For the First Time, a Self-Driving Car Accepts Fault in Crash

Well, it has finally happened. In a first, the maker of a self-driving car has accepted that their autonomous vehicle might be liable for a collision with a more traditional auto.

The revelation comes after a Google self-driving car drove right into it’s human-operated kin this Valentine’s Day. And that the little ding could have major implications for the future.

What Happened

The fender bender took place, fittingly, in Silicon Valley, when a Google self-driving car caused a crash with a city bus in Mountain View, California. According to the accident report, a Google autonomous vehicle was traveling down El Camino Real in Mountain View. When it attempted to make a right on red, it found its path blocked by sandbags surrounding the storm drain. (Thanks for the rain, El Niño.) It waited till the light turned green and attempted to navigate around the bags, crossing into the center lane and into the path of the bus, which ran into the Google car’s side.

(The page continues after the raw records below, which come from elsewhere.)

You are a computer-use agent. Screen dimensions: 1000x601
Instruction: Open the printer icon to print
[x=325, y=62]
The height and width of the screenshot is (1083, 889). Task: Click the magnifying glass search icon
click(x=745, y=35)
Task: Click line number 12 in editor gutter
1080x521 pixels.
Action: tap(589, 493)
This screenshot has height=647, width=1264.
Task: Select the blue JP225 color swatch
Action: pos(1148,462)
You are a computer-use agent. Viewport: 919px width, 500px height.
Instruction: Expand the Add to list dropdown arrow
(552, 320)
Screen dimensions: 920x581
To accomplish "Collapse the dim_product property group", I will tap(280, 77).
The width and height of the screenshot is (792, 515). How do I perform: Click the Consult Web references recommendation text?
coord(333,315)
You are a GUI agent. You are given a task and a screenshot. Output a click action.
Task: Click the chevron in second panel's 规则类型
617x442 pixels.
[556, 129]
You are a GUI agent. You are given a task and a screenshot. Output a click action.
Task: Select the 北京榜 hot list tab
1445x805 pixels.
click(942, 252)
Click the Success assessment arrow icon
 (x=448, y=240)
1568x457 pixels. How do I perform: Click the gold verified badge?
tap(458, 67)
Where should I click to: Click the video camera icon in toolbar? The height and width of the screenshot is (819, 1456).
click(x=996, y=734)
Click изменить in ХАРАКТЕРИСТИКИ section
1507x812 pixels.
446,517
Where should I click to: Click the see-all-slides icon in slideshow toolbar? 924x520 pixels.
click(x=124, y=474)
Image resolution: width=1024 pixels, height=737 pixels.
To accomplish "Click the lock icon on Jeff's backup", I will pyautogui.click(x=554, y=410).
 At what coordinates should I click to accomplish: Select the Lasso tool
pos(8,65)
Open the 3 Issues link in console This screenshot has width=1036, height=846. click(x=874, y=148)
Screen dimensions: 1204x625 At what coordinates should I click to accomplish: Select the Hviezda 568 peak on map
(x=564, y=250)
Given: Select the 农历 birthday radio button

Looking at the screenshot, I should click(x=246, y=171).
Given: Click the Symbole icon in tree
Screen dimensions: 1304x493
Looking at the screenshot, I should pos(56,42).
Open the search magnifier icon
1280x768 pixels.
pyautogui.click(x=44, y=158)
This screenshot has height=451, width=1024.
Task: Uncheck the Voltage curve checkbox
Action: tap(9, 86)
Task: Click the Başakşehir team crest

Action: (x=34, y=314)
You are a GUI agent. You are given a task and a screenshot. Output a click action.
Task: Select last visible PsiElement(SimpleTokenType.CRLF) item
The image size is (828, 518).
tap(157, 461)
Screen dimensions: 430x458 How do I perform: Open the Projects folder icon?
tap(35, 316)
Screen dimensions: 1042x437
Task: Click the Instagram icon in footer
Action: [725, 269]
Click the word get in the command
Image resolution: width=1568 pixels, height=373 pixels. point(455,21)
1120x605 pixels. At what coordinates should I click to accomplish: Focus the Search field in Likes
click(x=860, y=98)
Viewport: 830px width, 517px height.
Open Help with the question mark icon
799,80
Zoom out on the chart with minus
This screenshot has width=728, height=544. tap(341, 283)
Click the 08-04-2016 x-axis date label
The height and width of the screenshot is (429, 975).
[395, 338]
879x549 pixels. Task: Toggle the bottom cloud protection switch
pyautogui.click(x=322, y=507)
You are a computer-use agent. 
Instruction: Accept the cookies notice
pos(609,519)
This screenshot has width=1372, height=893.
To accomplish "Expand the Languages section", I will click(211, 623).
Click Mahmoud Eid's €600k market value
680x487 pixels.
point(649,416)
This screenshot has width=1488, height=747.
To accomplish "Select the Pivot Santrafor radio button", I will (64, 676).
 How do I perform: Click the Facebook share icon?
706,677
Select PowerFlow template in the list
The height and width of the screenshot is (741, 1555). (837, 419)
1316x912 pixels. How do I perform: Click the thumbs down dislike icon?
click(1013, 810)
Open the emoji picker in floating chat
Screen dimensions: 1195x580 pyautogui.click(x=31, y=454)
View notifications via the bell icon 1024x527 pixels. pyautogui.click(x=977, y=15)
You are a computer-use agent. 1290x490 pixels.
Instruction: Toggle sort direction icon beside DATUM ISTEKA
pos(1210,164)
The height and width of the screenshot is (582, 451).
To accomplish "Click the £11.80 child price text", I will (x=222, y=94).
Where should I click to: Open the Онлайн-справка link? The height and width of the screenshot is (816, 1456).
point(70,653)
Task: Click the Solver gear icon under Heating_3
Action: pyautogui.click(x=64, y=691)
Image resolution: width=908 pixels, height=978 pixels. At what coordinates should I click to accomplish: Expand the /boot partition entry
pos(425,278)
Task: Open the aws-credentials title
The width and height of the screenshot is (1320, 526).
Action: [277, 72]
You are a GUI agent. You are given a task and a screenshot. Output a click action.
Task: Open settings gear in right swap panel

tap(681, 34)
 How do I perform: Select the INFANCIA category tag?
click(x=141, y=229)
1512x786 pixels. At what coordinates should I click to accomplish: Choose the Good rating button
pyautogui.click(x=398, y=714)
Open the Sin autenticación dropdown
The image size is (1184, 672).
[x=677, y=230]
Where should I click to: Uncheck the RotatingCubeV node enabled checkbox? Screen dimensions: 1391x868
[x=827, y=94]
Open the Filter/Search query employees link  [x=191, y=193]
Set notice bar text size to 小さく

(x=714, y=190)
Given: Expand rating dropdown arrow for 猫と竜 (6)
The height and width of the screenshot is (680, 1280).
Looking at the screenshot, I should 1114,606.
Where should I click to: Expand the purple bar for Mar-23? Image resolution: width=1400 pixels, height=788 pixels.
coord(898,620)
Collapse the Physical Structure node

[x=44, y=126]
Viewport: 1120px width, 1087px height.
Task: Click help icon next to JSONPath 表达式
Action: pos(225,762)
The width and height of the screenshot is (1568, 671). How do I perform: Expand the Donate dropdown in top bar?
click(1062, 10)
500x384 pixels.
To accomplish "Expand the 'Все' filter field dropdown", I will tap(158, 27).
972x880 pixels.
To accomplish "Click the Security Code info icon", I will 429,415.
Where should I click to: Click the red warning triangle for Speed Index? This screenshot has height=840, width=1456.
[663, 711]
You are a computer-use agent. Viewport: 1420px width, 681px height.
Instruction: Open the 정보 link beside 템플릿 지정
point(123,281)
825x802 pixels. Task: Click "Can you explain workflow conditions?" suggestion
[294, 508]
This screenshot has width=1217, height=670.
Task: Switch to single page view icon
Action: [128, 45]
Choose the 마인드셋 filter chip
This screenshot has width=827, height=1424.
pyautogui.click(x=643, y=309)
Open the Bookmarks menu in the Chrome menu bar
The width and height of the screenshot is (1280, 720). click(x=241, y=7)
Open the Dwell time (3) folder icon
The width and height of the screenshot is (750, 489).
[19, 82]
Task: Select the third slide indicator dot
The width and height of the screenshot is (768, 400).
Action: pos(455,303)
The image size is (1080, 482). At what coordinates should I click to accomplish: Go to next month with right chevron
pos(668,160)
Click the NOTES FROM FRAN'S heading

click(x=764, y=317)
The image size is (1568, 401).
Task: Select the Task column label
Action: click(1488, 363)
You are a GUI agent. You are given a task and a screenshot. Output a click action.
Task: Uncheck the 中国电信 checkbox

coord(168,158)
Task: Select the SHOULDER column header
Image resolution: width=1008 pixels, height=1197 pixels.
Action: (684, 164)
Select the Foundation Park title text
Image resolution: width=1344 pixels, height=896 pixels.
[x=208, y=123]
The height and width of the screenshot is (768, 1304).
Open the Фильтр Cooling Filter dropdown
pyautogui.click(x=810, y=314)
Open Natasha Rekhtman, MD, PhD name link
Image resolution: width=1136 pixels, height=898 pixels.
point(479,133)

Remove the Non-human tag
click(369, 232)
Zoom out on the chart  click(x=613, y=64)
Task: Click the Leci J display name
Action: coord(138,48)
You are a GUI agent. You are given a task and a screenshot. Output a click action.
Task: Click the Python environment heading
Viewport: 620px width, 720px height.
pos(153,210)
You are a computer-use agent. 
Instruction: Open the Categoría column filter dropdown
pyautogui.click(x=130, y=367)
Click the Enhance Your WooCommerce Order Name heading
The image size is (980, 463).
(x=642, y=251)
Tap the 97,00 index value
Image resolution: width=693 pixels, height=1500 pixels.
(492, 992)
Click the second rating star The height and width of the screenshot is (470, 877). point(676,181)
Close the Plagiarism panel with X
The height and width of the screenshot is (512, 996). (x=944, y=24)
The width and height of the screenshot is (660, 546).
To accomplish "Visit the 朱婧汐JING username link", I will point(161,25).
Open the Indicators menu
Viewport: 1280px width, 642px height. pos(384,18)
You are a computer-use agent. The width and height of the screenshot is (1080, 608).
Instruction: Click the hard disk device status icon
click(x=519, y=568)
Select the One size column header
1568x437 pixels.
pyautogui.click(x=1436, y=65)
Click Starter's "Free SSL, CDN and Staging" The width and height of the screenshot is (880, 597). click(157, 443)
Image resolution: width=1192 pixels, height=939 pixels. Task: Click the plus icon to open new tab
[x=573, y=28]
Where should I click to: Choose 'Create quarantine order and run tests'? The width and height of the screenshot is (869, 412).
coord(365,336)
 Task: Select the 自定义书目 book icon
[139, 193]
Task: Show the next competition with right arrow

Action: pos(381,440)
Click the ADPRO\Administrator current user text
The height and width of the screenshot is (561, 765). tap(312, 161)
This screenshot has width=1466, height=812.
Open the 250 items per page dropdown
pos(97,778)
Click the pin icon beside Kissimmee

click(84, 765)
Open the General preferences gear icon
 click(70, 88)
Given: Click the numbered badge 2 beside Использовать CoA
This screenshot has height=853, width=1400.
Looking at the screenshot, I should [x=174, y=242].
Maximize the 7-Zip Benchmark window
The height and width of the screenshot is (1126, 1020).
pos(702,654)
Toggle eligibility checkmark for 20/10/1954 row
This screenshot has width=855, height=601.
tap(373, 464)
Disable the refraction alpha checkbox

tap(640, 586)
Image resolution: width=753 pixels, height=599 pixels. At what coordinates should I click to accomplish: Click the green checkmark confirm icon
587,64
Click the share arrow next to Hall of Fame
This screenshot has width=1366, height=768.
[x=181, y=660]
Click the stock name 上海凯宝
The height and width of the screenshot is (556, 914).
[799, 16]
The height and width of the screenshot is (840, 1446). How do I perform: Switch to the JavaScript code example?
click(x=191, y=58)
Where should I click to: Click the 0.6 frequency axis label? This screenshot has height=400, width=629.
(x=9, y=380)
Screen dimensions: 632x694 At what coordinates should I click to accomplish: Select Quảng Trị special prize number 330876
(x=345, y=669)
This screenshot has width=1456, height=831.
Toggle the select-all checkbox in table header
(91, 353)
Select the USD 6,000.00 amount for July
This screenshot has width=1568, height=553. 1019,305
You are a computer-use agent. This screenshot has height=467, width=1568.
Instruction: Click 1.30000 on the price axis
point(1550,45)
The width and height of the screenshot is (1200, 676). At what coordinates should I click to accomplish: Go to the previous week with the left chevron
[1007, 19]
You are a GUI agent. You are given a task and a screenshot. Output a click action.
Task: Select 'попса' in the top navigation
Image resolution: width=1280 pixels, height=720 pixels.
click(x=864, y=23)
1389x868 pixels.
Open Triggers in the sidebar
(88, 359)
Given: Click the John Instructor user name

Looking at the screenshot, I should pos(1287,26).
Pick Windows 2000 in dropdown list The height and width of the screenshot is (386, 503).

The Google car was in autonomous mode throughout, traveling at less than 2 mph. The bus had a human in charge, and was moving 15 mph. Google’s test cars have human drivers ready to take over, but the driver — and apparently the car’s AI — assumed the bus would slow down to allow them to turn.

Why It Matters

Google has long held out that it’s cars were virtually accident-proof. In the over 16 accidents Google cars have been in, the company has placed blame on the other driver every time.

When California drafted the nation’s first self-driving car regulations, Google protested. Those rules required a human driver and conventional intervention devices like a steering wheel and breaks. But Google’s vision of the future is truly autonomous: there are no drivers, no steering wheels, and no brake pedals.

So, Google’s reaction signals a pretty large shift. The tech giant acknowledged at least some fault for the accident. On Monday, the company released a statement saying that “we clearly bear some responsibility, because if our car hadn’t moved there wouldn’t have been a collision.”

Iterating Safety, One Accident at a Time

The California Department of Motor Vehicles and Santa Clara Valley Transportation Authority are investigating the accident, but Google is already spinning the crash as a learning moment.

The company stated it is currently looking into the incident “and thousands of variations on it in our simulator in detail and made refinements to our software. From now on, our cars will more deeply understand that buses (and other large vehicles) are less likely to yield to us than other types of vehicles, and we hope to handle situations like this more gracefully in the future.”